--- PROVIDED RECORDS Enclosed Below ---

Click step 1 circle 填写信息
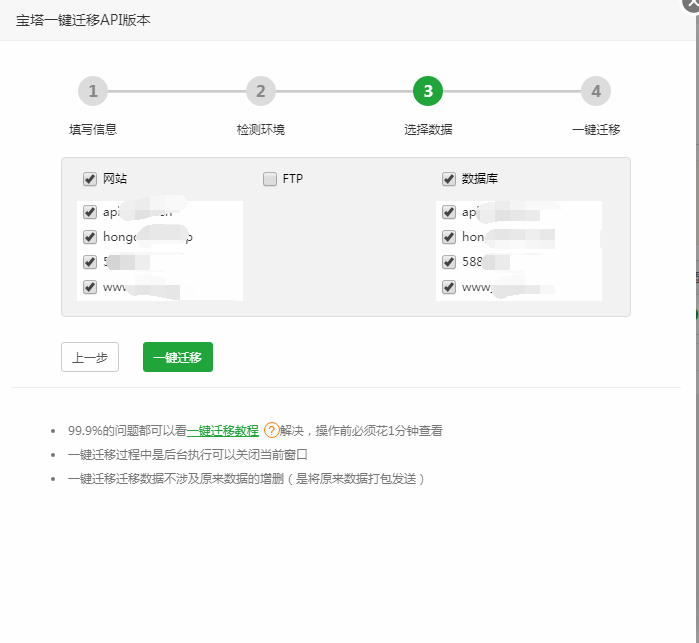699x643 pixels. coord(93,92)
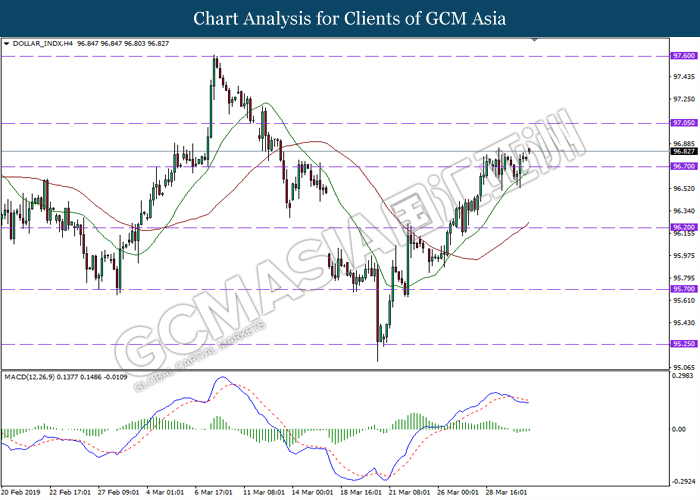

--- End of Enclosed PROVIDED RECORDS ---
--- PROVIDED RECORDS Enclosed Below ---

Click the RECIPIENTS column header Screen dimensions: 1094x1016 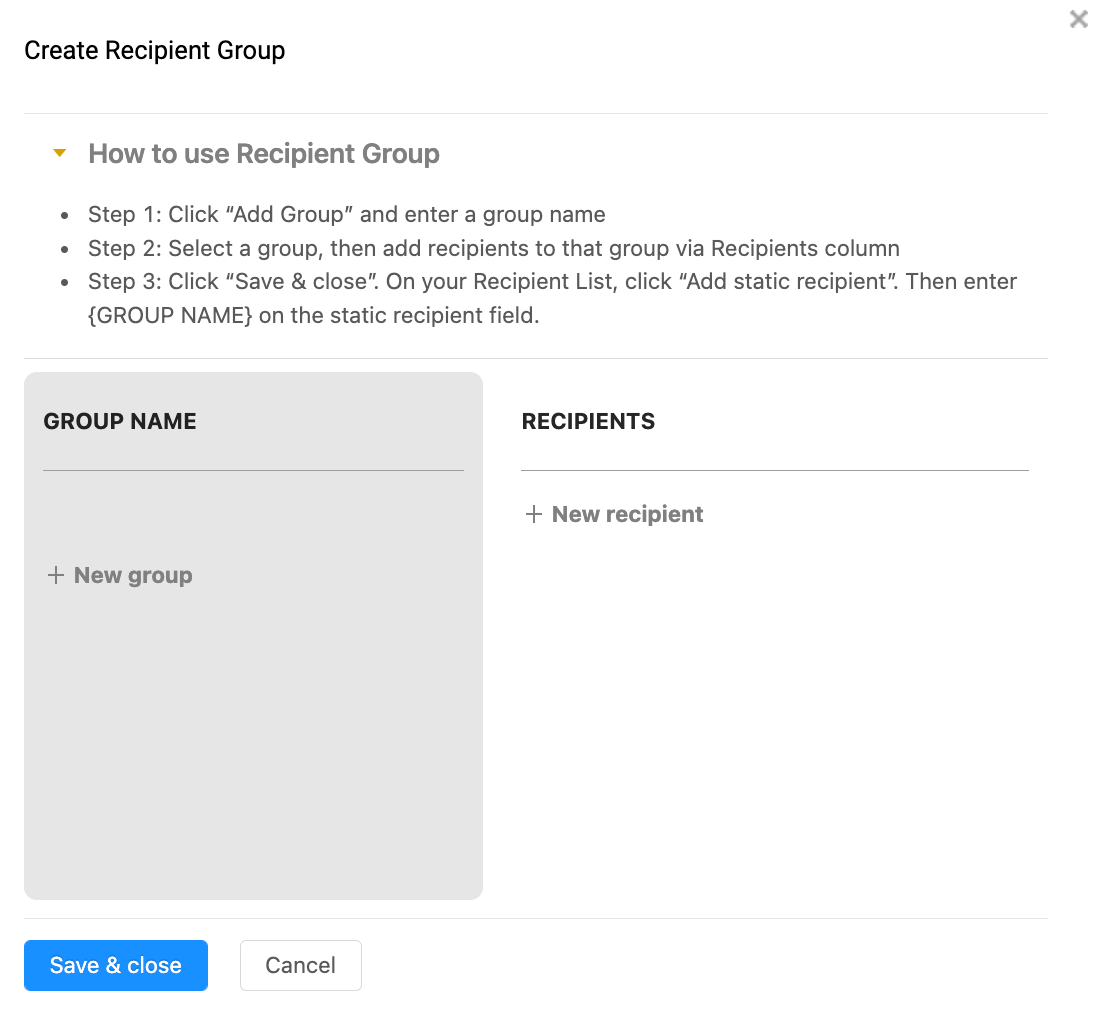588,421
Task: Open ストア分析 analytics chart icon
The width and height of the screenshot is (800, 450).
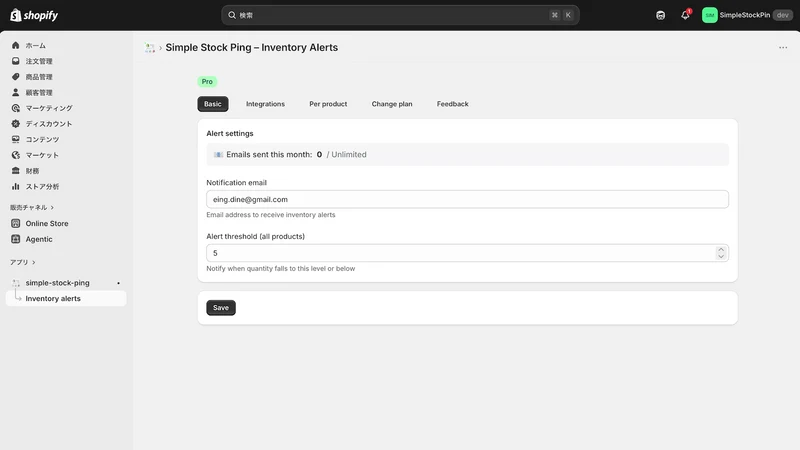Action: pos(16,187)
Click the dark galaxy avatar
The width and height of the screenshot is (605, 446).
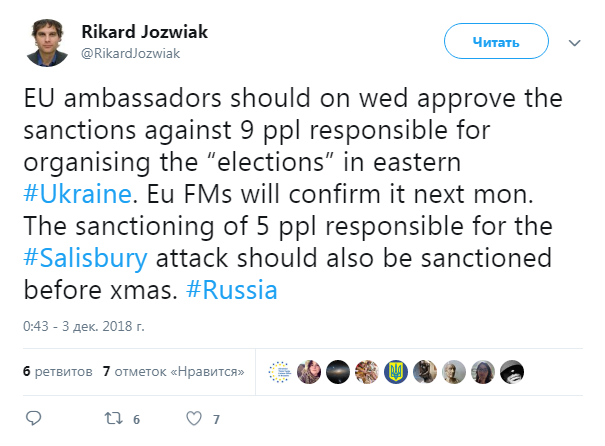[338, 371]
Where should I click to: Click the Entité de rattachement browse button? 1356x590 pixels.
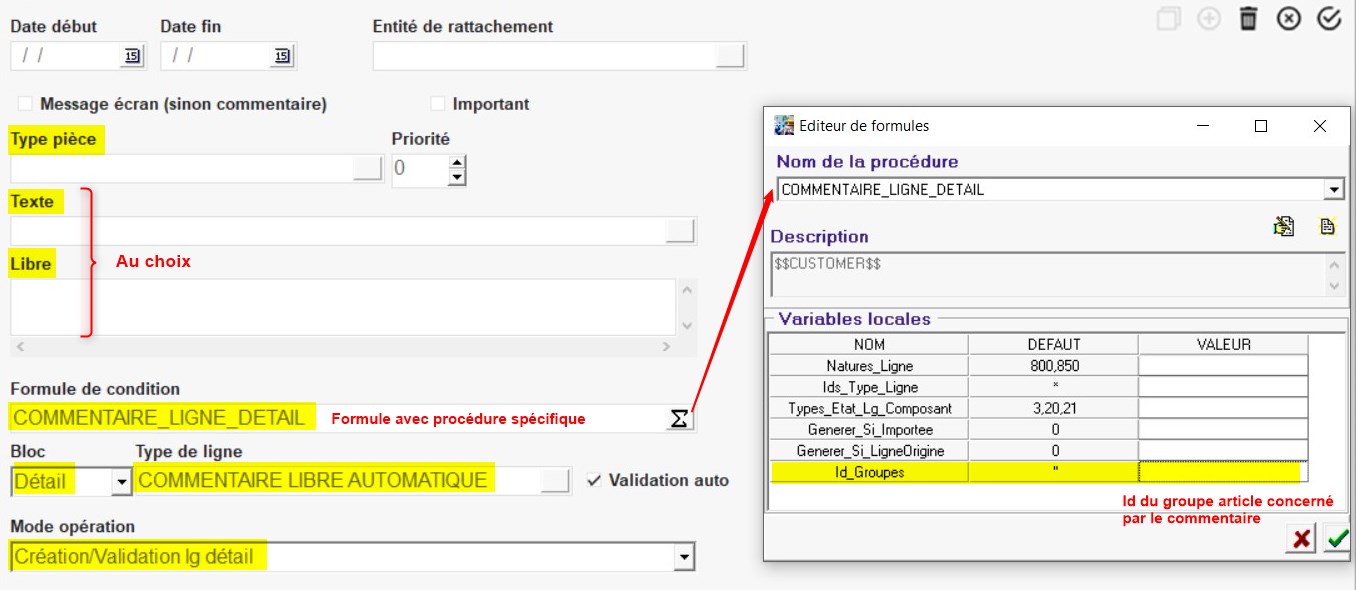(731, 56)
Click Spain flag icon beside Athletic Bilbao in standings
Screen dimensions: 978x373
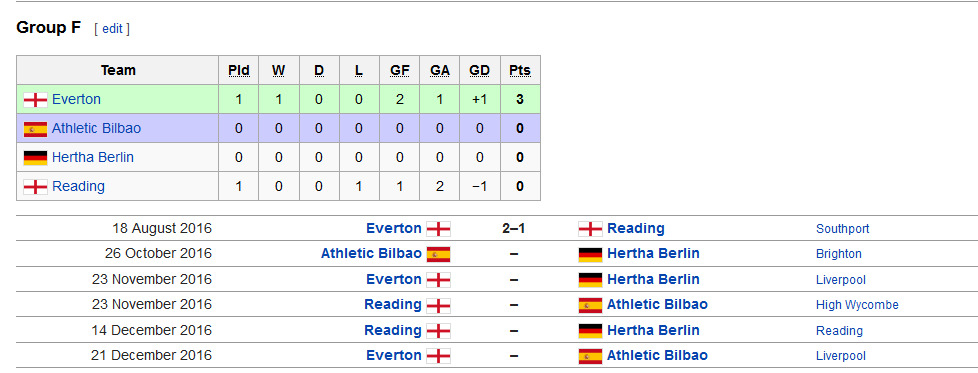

--- End of Enclosed PROVIDED RECORDS ---

- _ACTIVITY_:
Out of the preceding entries, pull each line that contains the word "icon".

- _FINISHED EXERCISE_:
Task: Open ストア分析 analytics chart icon
Click Spain flag icon beside Athletic Bilbao in standings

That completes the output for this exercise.